Nun legen manche auch Eisenteile in ihren Teich, was ja nicht unbedingt schlecht ist.
es kommt aber auch auf die Legierung an, da wäre ich bei solch "billigen" Wannen doch seht vorsichtig.


----------



## Hagalaz (25. Juni 2013)

*AW: Zink(wanne) für Fische gefährlich?*

Also ich habe vor Jahren in meiner kleinen Wanne __ Goldfisch gehalten *Asche auf mein Haupt* hat gut geklappt habe sogar den Winter überstanden! 
Trotzdem würde ich davon absehen das einzige was du machen kannst ist den Sommer über Gubby und andere klein Fisch drin halten.
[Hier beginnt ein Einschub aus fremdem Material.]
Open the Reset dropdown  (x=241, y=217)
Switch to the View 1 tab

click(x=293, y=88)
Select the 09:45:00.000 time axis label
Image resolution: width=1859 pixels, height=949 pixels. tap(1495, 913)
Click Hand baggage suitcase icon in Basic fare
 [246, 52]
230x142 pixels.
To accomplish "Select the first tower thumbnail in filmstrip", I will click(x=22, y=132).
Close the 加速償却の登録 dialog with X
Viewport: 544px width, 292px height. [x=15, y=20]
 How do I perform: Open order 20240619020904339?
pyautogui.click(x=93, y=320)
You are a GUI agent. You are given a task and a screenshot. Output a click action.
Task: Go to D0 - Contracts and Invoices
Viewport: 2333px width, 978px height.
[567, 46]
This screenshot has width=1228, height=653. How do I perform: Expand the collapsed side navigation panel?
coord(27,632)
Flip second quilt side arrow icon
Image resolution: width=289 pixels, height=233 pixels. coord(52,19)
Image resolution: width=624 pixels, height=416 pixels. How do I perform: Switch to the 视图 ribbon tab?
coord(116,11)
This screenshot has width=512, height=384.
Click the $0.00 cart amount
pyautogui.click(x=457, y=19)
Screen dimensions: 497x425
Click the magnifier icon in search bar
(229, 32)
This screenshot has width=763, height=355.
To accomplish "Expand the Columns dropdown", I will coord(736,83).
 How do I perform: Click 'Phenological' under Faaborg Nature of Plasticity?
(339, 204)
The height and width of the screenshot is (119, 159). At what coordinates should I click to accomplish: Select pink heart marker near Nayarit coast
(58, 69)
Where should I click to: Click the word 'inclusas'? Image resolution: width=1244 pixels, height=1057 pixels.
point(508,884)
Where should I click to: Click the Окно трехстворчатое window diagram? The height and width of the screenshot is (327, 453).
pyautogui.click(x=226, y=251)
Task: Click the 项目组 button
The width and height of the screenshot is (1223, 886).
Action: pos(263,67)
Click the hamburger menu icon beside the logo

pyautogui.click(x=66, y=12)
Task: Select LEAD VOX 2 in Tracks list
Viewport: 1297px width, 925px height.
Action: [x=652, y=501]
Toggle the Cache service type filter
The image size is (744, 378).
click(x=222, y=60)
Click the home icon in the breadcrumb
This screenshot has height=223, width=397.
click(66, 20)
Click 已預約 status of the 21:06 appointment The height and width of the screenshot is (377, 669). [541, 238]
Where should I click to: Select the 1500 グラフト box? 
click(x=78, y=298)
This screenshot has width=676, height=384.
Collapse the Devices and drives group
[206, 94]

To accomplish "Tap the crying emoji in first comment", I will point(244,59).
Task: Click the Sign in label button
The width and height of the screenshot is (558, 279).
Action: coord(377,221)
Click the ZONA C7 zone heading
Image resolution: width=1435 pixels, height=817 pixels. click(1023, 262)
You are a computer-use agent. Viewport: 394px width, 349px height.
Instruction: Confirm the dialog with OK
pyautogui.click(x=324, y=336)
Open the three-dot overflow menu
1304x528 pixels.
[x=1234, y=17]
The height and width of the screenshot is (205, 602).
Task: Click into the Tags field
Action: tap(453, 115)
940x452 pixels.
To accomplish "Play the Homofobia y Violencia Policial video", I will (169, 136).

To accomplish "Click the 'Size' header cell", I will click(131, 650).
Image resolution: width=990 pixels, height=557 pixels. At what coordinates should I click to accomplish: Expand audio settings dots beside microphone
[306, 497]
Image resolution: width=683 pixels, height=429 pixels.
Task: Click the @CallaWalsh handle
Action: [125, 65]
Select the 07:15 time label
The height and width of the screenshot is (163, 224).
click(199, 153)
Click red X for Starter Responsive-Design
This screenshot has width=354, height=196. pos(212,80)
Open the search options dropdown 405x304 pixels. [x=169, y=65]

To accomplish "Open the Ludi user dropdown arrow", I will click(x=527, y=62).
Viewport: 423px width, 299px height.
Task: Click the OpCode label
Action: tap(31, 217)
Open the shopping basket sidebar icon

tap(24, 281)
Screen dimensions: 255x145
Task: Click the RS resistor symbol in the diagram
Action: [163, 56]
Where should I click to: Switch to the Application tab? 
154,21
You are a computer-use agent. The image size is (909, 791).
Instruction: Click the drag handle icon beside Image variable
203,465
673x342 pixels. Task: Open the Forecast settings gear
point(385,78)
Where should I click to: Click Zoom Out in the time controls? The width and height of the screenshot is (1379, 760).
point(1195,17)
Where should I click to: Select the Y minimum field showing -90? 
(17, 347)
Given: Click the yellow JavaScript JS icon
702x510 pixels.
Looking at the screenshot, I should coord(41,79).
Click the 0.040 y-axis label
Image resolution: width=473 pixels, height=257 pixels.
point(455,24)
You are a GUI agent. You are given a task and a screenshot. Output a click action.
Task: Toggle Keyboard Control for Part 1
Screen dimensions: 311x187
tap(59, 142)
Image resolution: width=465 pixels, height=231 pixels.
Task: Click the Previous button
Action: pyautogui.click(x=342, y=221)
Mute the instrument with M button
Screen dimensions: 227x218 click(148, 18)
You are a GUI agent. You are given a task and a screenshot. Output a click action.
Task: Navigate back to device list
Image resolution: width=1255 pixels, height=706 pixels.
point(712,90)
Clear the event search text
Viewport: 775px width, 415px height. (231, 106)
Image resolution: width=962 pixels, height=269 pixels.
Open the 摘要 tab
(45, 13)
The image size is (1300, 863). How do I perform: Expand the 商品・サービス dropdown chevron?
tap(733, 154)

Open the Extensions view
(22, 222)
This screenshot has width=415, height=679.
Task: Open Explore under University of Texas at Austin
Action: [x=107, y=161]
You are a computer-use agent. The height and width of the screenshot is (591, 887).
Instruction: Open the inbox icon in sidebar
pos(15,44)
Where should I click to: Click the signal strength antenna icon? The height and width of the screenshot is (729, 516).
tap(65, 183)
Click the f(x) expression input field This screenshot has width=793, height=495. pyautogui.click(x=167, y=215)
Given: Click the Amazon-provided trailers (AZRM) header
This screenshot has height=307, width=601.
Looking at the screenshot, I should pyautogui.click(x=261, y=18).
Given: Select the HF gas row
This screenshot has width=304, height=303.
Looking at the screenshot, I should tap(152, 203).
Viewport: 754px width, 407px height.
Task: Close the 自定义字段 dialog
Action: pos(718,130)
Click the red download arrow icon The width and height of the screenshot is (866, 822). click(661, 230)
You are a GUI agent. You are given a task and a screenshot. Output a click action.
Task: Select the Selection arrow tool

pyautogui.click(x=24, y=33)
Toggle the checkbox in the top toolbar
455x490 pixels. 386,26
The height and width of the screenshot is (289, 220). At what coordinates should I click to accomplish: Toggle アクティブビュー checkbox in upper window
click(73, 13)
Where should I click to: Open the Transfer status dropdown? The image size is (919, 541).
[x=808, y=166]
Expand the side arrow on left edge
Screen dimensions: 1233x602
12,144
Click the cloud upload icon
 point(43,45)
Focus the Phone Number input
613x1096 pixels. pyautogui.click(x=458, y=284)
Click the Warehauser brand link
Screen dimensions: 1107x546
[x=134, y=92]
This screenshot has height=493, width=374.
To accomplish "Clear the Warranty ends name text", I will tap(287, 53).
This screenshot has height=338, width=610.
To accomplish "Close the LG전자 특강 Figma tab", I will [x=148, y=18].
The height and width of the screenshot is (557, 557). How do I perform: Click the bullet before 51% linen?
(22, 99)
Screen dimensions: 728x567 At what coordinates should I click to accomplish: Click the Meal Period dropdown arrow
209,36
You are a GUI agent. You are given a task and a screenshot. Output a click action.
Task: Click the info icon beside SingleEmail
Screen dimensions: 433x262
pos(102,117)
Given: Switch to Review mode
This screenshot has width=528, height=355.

Wobei besonders bei Gubbys darauf zuachten ist die Wildform zu nehmen also die Kaltwasserfische, nicht die verweichlichten Züchtungen!


----------



## burki (4. Juli 2013)

*AW: Mini in Zinkwanne*



California1 schrieb:


> Hallo Christine,
> 
> danke für die schnelle Antwort
> Du hast Recht die meisten Zinkwanen sind zu klein.
> ...





Hagalaz schrieb:


> Also ich habe vor Jahren in meiner *kleinen Wanne  Goldfisch gehalten* *Asche auf mein Haupt* hat gut geklappt habe sogar den Winter überstanden!
> Trotzdem würde ich davon absehen das einzige was du machen kannst ist den Sommer über Gubby und andere klein Fisch drin halten. Wobei besonders bei Gubbys darauf zuachten ist die Wildform zu nehmen also die Kaltwasserfische, nicht die verweichlichten Züchtungen!



Hallo

das sind Einsichten , du vergleichst Fische mit Schnecken :beten
Wann kommt der Teichführerschein   sicher manchmal angebracht- wenns um Fische geht.
Mehr sage ich dazu nicht, auch in Bezug auf die Antwort in einem anderen Thread.


----------



## Nymphaion (7. Juli 2013)

*AW: Zink(wanne) für Fische gefährlich?*

Von __ Schnecken auf Fische schließen funktioniert nicht. Dazu sind sie viel zu verschieden aufgebaut. Schnecken gehören zu den Mollusken, Fische zu den Wirbeltieren. Eine Kuh kann Gras fressen und lebt davon, wenn ich das versuche wird es mich unter Umständen sogar umbringen - und ich bin mit der Kuh zigfach näher verwandt als die Schnecken mit den Fischen!


----------



## Christine (7. Juli 2013)

*AW: Zink(wanne) für Fische gefährlich?*


----------



## karsten. (8. Juli 2013)

*AW: Zink(wanne) für Fische gefährlich?*

moin

größtes Problem für Fische in Zinkwannen dürften die Wassertemperaturen sein....
an heißen Sommertagen dürfte die "Schmerzgrenze" leicht erreicht sein.

damit einhergehend Sauerstoffmangel 

Metallurgisch sollte bei Kalkvorrat und PH >7 keine Lösungen von Zink auftreten .

Regenwasser aus Kupferrinnen und Bitumendächern sollte nicht verwendet werden .
eigentlich sollte auf "Abwesenheit" jeglichen Fremdmetall´s geachtet werden.

und 



Fische gehören da nicht rein 

mfG


----------



## burki (17. Juli 2013)

*AW: Zink(wanne) für Fische gefährlich?*

lasst gut sein, hier weiss es wer besser.
Schade um die Fische.


----------